In Selaiyur, methane from sewage becomes cooking gas

Novel project by Tambaram municipality generates gas from sewage in Bharat Nagar public toilet

June 15, 2013 03:04 am | Updated 08:12 am IST - CHENNAI:

The gas will serve as fuel for 12 stoves, which can be used free of cost by residents — Photo: M. Srinath

The gas will serve as fuel for 12 stoves, which can be used free of cost by residents — Photo: M. Srinath

Residents of Bharat Nagar in Selaiyur now have access to free, eco-friendly gas for their kitchen use.

Tambaram municipality on Friday launched a bio-methanation plant that will produce gas from sewage generated in a public toilet. This comes in the wake of a good response to the municipality’s novel project, ‘Namma Toilet’ to improve sanitation in public places.

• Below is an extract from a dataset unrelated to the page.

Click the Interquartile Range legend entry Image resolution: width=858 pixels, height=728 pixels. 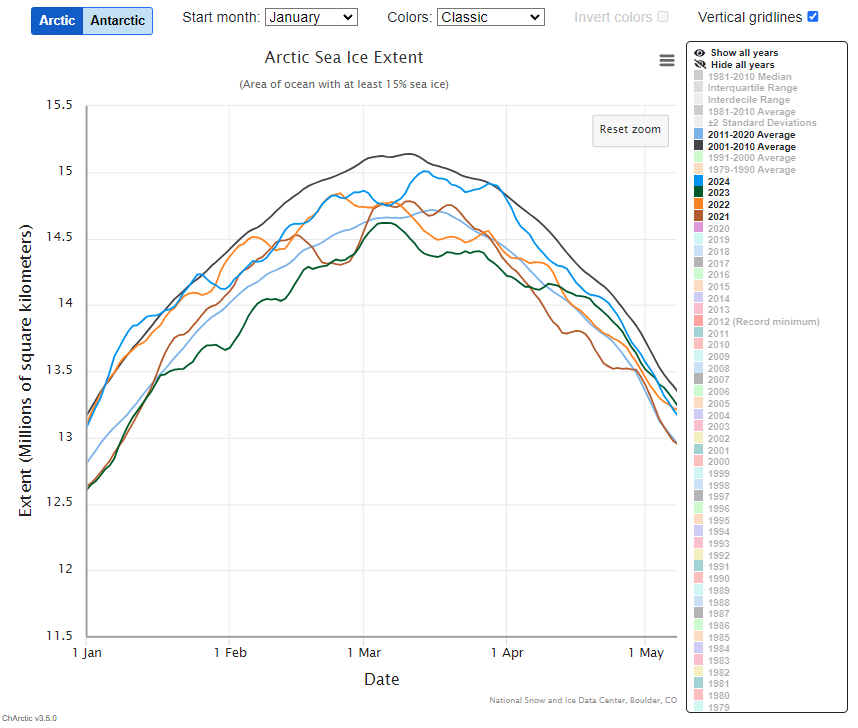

The methane gas will serve as fuel for 12 stoves which can be used free of cost by residents. The facility was formally launched at a function on Friday morning at Bharat Nagar in ward no. 21 of the municipality.

A marginalised area

In 1988, Rajiv Gandhi attended the Congress party’s session in Maraimalai Nagar. To widen Grand Southern Trunk for his convoy, people living on the margins were evicted and provided alternate accommodation in Bharat Nagar. Of the 292 households in this locality, 135 do not have individual toilets to this day.

In 2003, a public toilet was constructed at a cost of Rs. 10 lakh, but was shut down two years later due to lack of maintenance.

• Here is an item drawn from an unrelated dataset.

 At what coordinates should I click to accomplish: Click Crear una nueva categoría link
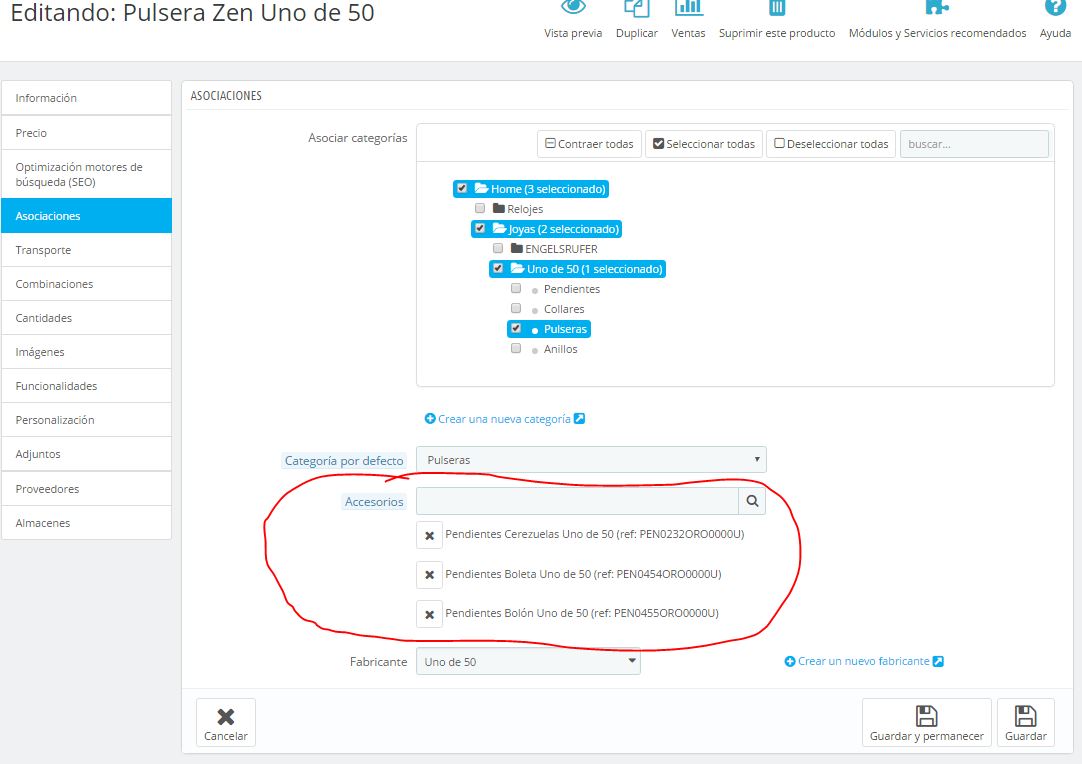pos(504,419)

“All of us are daily wage earners. Our main grievance has been the lack of toilets. The women especially have been subject to severe inconvenience and embarrassment,” said R. Meena, a Bharat Nagar resident for 25 years.

A decision to spruce up the toilet was taken recently and it was suggested that a bio-methanation plant be added.

Municipal officials said separate toilets for women and men had been created and the sewage generated from them would accumulate in an elliptical digester sunk below the ground.

“The methane gas, generated naturally from the sewage, is directed through an overhead pipe which is then routed through smaller pipes to 12 conventional stoves in a separate kitchen located within the complex. It is free from malodour,” an official said.

The remaining sludge would, for the present, be flushed out through stormwater drains and linked to distribution pipes once the underground drainage project is completed here. User charges of Rs. 50 per family per month would be collected for the toilet facility and this revenue would be spent on its maintenance, the officials said.

K. Rajeswari, Meena’s neighbour, said, most families always ran out of their monthly quota of kerosene. “The liquefied petroleum gas cylinders are beyond our means. The free gas at the kitchen is a huge benefit to all of us,” she said.

Safe, easy to maintain

According to officials, there were no risks involved in the operation of the plant. The gas generated would be enough for 30 families to use the stoves for three hours each in the morning and evening, every day. In addition to the sewage, discarded vegetable waste from households and markets would be collected, shredded and fed into the digester tank, they said.

Officials added that with the spruced-up toilet in place, open defecation would be eliminated.